Covid-19 has highlighted our helplessness, concurs Richie Chan, the head of cosmetic surgery at an OT&P Healthcare clinic in Hong Kong, which has enjoyed a roughly 15% rise in procedures; as a result people have become keener to exert control over their bodies through elective surgery. Pierfrancesco Cirillo, head of the Italian Association of Aesthetic Plastic Surgery in Rome, points to previous increases around the world in minimally invasive procedures following the 9/11 attacks (about 6%) and the global financial crisis (10%). The pandemic, he says, has coincided with a record rise in cosmetic surgery of about 12% in Italy.

Surgeons marvel at another recent change: before the pandemic, one in ten of Studio Cicogna’s surgery patients were men. Now it’s one in five. Most operations are for eyelids, noses and “love handles” liposuction. For minimally invasive skin rejuvenation, the proportion of male clients has risen from roughly one in eight to nearly half. In Britain men now account for about 40% of skin rejuvenations, says Save Face.

Zoom gloom

By highlighting her defects when she made calls for her PR job, Zoom had become demoralising, recalls a 47-year-old single mum in Milan: “I felt uglier.” Being stuck at home without occasion to dress up didn’t help. “I really needed to do something to feel better,” she says. Eyelid surgery wiped “ten years off my face”, she reports; the operation was “psychologically therapeutic”.

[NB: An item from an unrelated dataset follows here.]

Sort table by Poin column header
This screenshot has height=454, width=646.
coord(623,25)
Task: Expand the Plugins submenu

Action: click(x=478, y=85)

Such satisfaction is common, but it is not universal. Some psychologists fear that the boom in beauty treatments is encouraging an obsessive-compulsive disorder sometimes called dysmorphia. Sufferers obsess over an imagined or exaggerated body flaw. This can be magnified by a morose mood and a lack of normal social interaction—not to mention more time spent comparing oneself to others. As a result, Dr Cirillo says, cosmetic surgeons must work harder to turn down those with a pathologically confused self-image.

A less acute but more common problem is that a growing share of those asking for surgery seek an unattainable appearance. Dr Cirillo worries about the emergence of a “sort of supermarket” for aesthetic surgery in which less-principled surgeons accept patients with unhealthy or unrealistic aspirations. As they cash in, surgeons would be wise to avoid would-be patients who show up with photos of an envied celebrity. Success is more likely with those who, less ambitiously, present pictures of their younger selves.